***** Records for this task *****
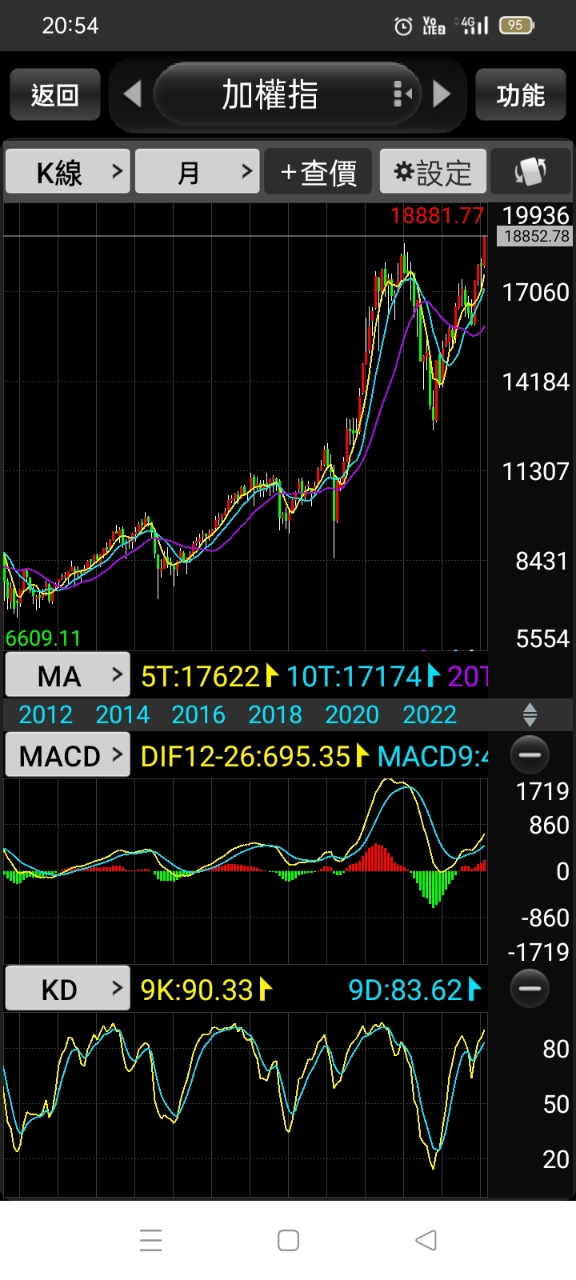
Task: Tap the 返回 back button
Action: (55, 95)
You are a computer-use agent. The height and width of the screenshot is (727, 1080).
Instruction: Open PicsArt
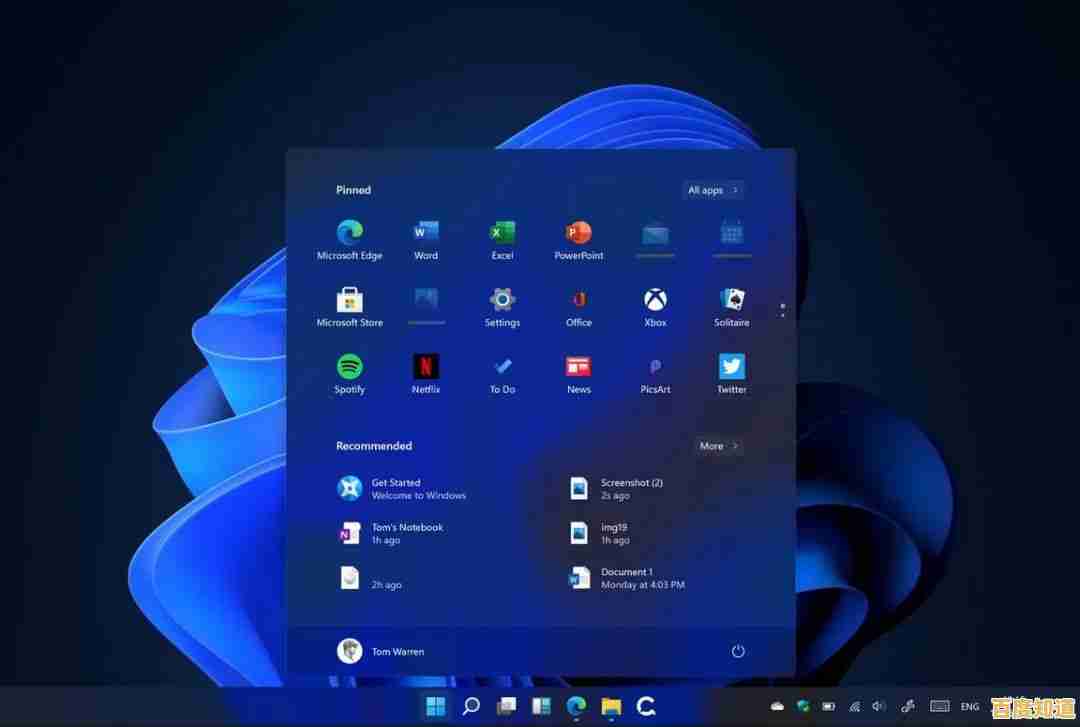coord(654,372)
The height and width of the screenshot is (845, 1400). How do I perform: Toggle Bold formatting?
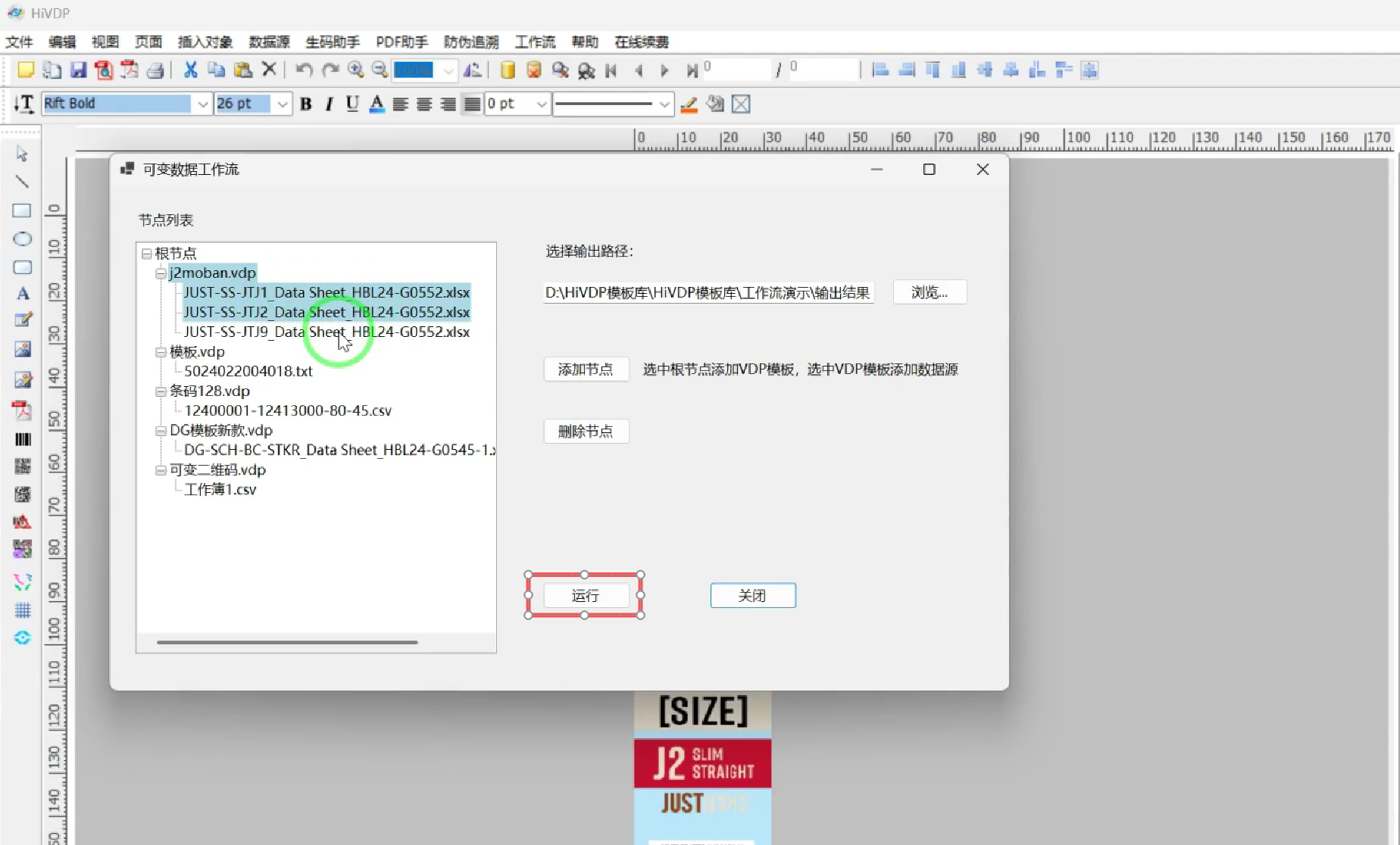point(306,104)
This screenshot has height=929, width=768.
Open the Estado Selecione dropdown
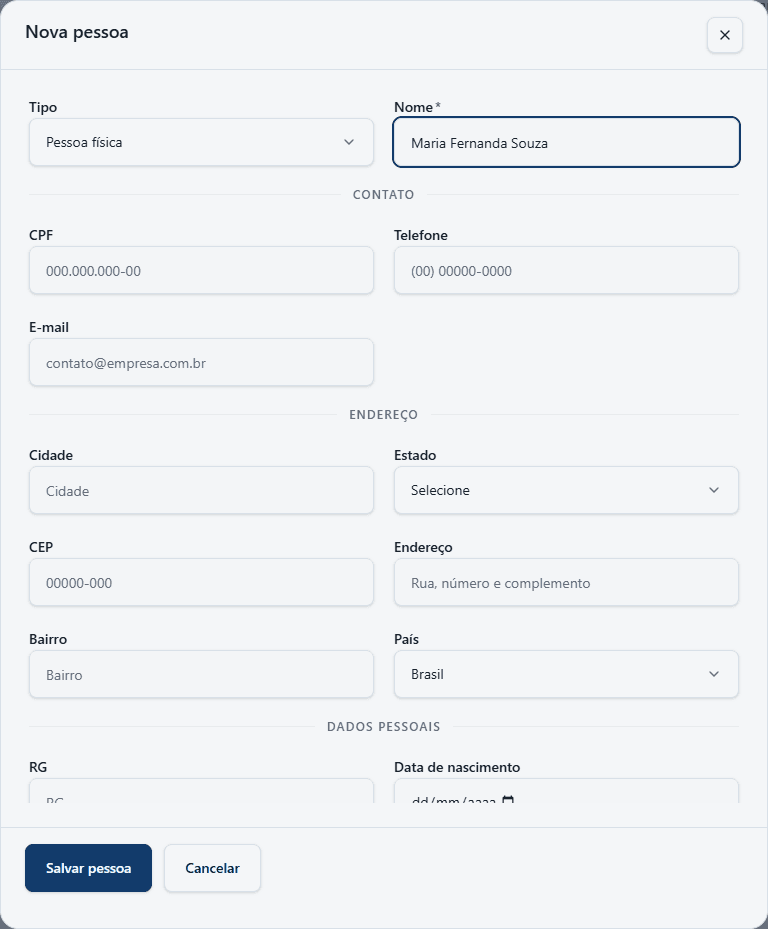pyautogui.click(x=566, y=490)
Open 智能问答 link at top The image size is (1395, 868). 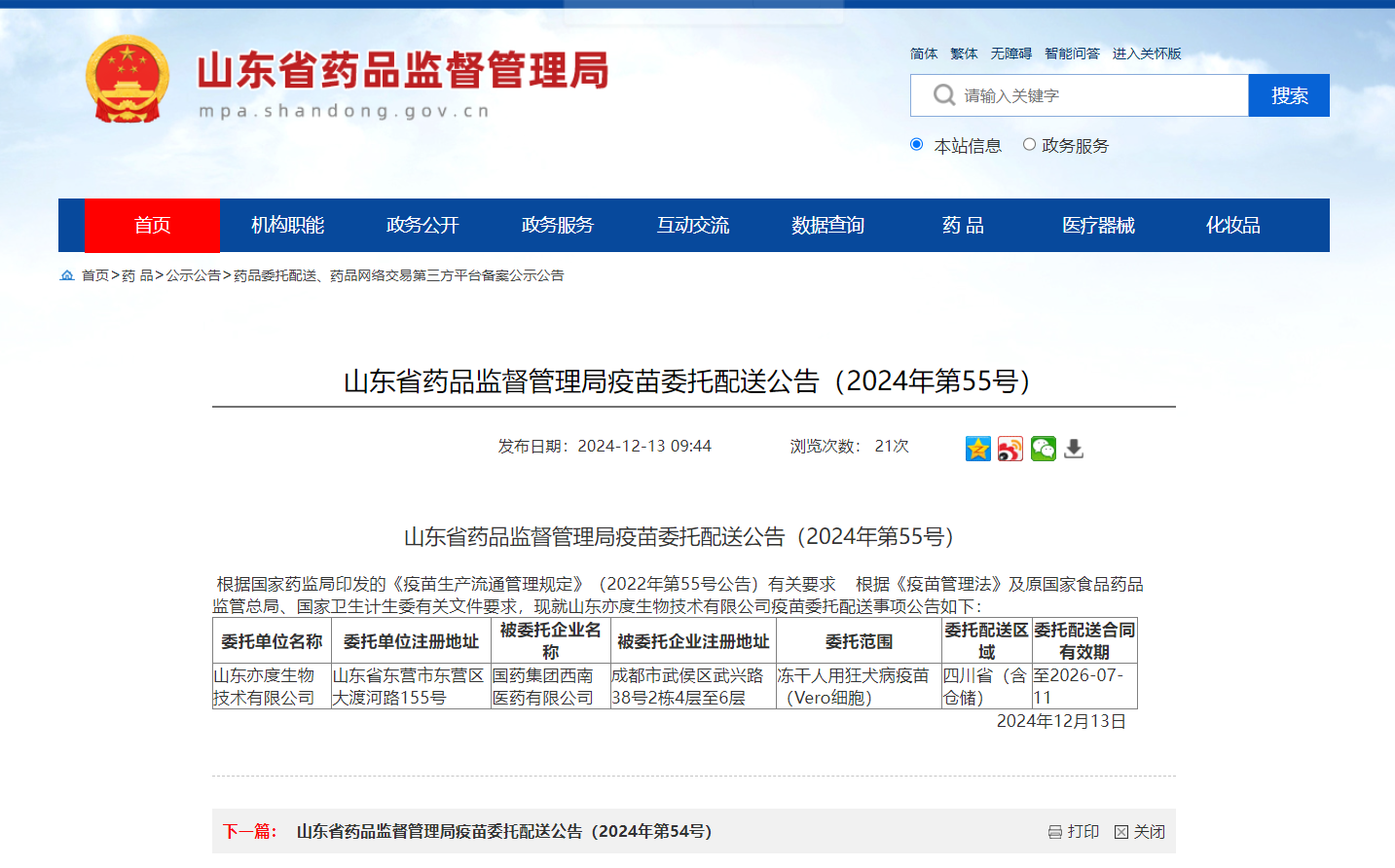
*****
Your goal> In your reply, please set down exactly the lines from the one containing "Open the Estado Selecione dropdown" through the end of the records, with the pictures left out.

Task answer>
Open the Estado Selecione dropdown
pyautogui.click(x=566, y=490)
Open 智能问答 link at top The image size is (1395, 868). 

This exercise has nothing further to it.